Starting with the line that contains "Given: Toggle the", copy out each line through the end of the entries below, exactly as written, and nothing else.
━━━━━ Extracted records
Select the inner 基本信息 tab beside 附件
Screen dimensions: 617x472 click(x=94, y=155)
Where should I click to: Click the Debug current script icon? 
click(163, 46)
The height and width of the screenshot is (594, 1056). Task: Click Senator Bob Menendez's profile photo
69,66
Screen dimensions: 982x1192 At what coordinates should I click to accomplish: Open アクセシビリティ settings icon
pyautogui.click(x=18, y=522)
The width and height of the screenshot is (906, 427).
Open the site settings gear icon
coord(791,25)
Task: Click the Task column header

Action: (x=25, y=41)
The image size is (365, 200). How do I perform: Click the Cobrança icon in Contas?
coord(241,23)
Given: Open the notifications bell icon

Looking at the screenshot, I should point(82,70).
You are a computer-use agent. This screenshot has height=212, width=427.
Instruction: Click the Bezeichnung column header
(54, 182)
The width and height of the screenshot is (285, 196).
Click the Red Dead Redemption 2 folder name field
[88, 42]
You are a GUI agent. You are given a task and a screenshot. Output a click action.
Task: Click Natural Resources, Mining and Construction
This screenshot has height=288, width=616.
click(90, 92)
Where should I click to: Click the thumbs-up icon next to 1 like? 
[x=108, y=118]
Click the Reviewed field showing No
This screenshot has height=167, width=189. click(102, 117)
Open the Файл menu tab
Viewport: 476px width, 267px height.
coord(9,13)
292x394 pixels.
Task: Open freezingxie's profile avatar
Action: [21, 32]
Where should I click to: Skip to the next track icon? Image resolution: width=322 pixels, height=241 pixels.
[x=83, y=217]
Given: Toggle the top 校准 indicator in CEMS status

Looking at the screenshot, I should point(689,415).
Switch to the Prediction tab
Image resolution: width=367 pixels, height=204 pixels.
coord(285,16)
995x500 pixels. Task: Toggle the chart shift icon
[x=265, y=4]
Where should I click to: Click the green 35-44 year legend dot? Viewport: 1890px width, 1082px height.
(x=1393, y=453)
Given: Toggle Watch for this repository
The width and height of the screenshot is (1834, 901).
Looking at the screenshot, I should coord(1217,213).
━━━━━━━━━━
*Result of this task*:
Given: Toggle the top 校准 indicator in CEMS status

Looking at the screenshot, I should point(689,415).
Switch to the Prediction tab
Image resolution: width=367 pixels, height=204 pixels.
coord(285,16)
995x500 pixels. Task: Toggle the chart shift icon
[x=265, y=4]
Where should I click to: Click the green 35-44 year legend dot? Viewport: 1890px width, 1082px height.
(x=1393, y=453)
Given: Toggle Watch for this repository
The width and height of the screenshot is (1834, 901).
Looking at the screenshot, I should coord(1217,213).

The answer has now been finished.